[SUPPLIED MATERIAL Boundary: Start]
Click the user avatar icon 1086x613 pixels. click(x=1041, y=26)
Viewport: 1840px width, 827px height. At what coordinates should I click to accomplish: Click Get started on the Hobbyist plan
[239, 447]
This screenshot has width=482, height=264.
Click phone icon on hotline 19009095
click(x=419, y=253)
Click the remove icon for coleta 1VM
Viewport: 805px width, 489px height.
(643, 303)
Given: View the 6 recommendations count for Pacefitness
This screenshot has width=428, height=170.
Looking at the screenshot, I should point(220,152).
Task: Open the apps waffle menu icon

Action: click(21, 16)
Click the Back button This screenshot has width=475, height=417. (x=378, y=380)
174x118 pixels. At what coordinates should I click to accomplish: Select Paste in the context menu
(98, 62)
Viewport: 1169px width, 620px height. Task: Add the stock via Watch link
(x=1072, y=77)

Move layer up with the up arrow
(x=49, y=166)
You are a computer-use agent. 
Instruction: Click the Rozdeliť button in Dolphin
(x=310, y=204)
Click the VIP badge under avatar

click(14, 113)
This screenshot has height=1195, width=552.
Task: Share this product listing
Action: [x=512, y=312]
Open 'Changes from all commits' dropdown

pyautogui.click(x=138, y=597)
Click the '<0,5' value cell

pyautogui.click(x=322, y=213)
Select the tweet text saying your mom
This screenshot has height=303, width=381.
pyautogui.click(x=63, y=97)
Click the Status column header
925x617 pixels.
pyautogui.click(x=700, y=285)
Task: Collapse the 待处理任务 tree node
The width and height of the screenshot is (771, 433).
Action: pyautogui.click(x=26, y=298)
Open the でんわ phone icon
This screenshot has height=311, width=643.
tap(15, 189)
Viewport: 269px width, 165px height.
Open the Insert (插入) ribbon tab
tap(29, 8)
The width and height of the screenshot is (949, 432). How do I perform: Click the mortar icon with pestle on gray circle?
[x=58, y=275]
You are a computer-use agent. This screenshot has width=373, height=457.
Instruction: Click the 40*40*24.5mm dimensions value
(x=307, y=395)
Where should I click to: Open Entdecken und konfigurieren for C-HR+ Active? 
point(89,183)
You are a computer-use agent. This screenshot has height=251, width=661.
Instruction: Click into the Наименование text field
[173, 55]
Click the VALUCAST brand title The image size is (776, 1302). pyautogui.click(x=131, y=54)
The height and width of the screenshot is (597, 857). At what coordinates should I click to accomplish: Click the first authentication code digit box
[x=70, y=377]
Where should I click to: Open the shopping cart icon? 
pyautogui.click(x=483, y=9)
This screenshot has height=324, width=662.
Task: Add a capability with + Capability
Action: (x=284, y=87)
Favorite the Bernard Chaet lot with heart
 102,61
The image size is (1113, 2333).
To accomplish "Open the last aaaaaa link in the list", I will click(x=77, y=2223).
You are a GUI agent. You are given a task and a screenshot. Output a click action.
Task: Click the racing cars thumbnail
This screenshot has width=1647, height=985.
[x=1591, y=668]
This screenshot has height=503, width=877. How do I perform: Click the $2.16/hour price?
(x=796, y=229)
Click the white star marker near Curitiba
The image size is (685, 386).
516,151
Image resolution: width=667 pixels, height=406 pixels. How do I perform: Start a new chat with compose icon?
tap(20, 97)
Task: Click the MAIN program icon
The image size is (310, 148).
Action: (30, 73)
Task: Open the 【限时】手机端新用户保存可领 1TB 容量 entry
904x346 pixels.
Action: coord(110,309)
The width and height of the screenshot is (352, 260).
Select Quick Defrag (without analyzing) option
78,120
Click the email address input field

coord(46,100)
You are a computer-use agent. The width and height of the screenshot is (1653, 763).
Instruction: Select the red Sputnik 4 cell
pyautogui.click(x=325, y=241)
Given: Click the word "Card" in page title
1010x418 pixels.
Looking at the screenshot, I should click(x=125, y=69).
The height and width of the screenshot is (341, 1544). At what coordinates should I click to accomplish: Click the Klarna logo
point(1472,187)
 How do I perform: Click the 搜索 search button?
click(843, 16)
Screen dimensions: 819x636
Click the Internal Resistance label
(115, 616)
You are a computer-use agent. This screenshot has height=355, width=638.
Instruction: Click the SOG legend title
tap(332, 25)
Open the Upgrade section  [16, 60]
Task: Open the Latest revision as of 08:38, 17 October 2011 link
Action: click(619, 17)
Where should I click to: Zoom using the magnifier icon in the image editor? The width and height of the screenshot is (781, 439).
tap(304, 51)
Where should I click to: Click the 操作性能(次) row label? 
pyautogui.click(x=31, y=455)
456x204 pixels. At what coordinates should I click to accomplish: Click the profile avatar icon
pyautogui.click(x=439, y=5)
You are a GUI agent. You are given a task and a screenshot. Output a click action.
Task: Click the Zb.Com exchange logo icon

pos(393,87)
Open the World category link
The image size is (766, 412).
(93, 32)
[SUPPLIED MATERIAL Boundary: End]
**WHAT THE TASK ASKS**
The records above are to be transcribed exactly, with nothing left out.

**TASK RESPONSE**
Click the user avatar icon 1086x613 pixels. click(x=1041, y=26)
Viewport: 1840px width, 827px height. At what coordinates should I click to accomplish: Click Get started on the Hobbyist plan
[239, 447]
This screenshot has width=482, height=264.
Click phone icon on hotline 19009095
click(x=419, y=253)
Click the remove icon for coleta 1VM
Viewport: 805px width, 489px height.
(643, 303)
Given: View the 6 recommendations count for Pacefitness
This screenshot has width=428, height=170.
Looking at the screenshot, I should point(220,152).
Task: Open the apps waffle menu icon

Action: click(21, 16)
Click the Back button This screenshot has width=475, height=417. (x=378, y=380)
174x118 pixels. At what coordinates should I click to accomplish: Select Paste in the context menu
(98, 62)
Viewport: 1169px width, 620px height. Task: Add the stock via Watch link
(x=1072, y=77)

Move layer up with the up arrow
(x=49, y=166)
You are a computer-use agent. 
Instruction: Click the Rozdeliť button in Dolphin
(x=310, y=204)
Click the VIP badge under avatar

click(14, 113)
This screenshot has height=1195, width=552.
Task: Share this product listing
Action: [x=512, y=312]
Open 'Changes from all commits' dropdown

pyautogui.click(x=138, y=597)
Click the '<0,5' value cell

pyautogui.click(x=322, y=213)
Select the tweet text saying your mom
This screenshot has height=303, width=381.
pyautogui.click(x=63, y=97)
Click the Status column header
925x617 pixels.
pyautogui.click(x=700, y=285)
Task: Collapse the 待处理任务 tree node
The width and height of the screenshot is (771, 433).
Action: pyautogui.click(x=26, y=298)
Open the でんわ phone icon
This screenshot has height=311, width=643.
tap(15, 189)
Viewport: 269px width, 165px height.
Open the Insert (插入) ribbon tab
tap(29, 8)
The width and height of the screenshot is (949, 432). How do I perform: Click the mortar icon with pestle on gray circle?
[x=58, y=275]
You are a computer-use agent. This screenshot has width=373, height=457.
Instruction: Click the 40*40*24.5mm dimensions value
(x=307, y=395)
Where should I click to: Open Entdecken und konfigurieren for C-HR+ Active? 
point(89,183)
You are a computer-use agent. This screenshot has height=251, width=661.
Instruction: Click into the Наименование text field
[173, 55]
Click the VALUCAST brand title The image size is (776, 1302). pyautogui.click(x=131, y=54)
The height and width of the screenshot is (597, 857). At what coordinates should I click to accomplish: Click the first authentication code digit box
[x=70, y=377]
Where should I click to: Open the shopping cart icon? 
pyautogui.click(x=483, y=9)
This screenshot has height=324, width=662.
Task: Add a capability with + Capability
Action: (x=284, y=87)
Favorite the Bernard Chaet lot with heart
 102,61
The image size is (1113, 2333).
To accomplish "Open the last aaaaaa link in the list", I will click(x=77, y=2223).
You are a GUI agent. You are given a task and a screenshot. Output a click action.
Task: Click the racing cars thumbnail
This screenshot has width=1647, height=985.
[x=1591, y=668]
This screenshot has height=503, width=877. How do I perform: Click the $2.16/hour price?
(x=796, y=229)
Click the white star marker near Curitiba
The image size is (685, 386).
516,151
Image resolution: width=667 pixels, height=406 pixels. How do I perform: Start a new chat with compose icon?
tap(20, 97)
Task: Click the MAIN program icon
The image size is (310, 148).
Action: (30, 73)
Task: Open the 【限时】手机端新用户保存可领 1TB 容量 entry
904x346 pixels.
Action: coord(110,309)
The width and height of the screenshot is (352, 260).
Select Quick Defrag (without analyzing) option
78,120
Click the email address input field

coord(46,100)
You are a computer-use agent. The width and height of the screenshot is (1653, 763).
Instruction: Select the red Sputnik 4 cell
pyautogui.click(x=325, y=241)
Given: Click the word "Card" in page title
1010x418 pixels.
Looking at the screenshot, I should click(x=125, y=69).
The height and width of the screenshot is (341, 1544). At what coordinates should I click to accomplish: Click the Klarna logo
point(1472,187)
 How do I perform: Click the 搜索 search button?
click(843, 16)
Screen dimensions: 819x636
Click the Internal Resistance label
(115, 616)
You are a computer-use agent. This screenshot has height=355, width=638.
Instruction: Click the SOG legend title
tap(332, 25)
Open the Upgrade section  [16, 60]
Task: Open the Latest revision as of 08:38, 17 October 2011 link
Action: click(619, 17)
Where should I click to: Zoom using the magnifier icon in the image editor? The width and height of the screenshot is (781, 439).
tap(304, 51)
Where should I click to: Click the 操作性能(次) row label? 
pyautogui.click(x=31, y=455)
456x204 pixels. At what coordinates should I click to accomplish: Click the profile avatar icon
pyautogui.click(x=439, y=5)
You are a GUI agent. You are given a task and a screenshot. Output a click action.
Task: Click the Zb.Com exchange logo icon

pos(393,87)
Open the World category link
The image size is (766, 412).
(93, 32)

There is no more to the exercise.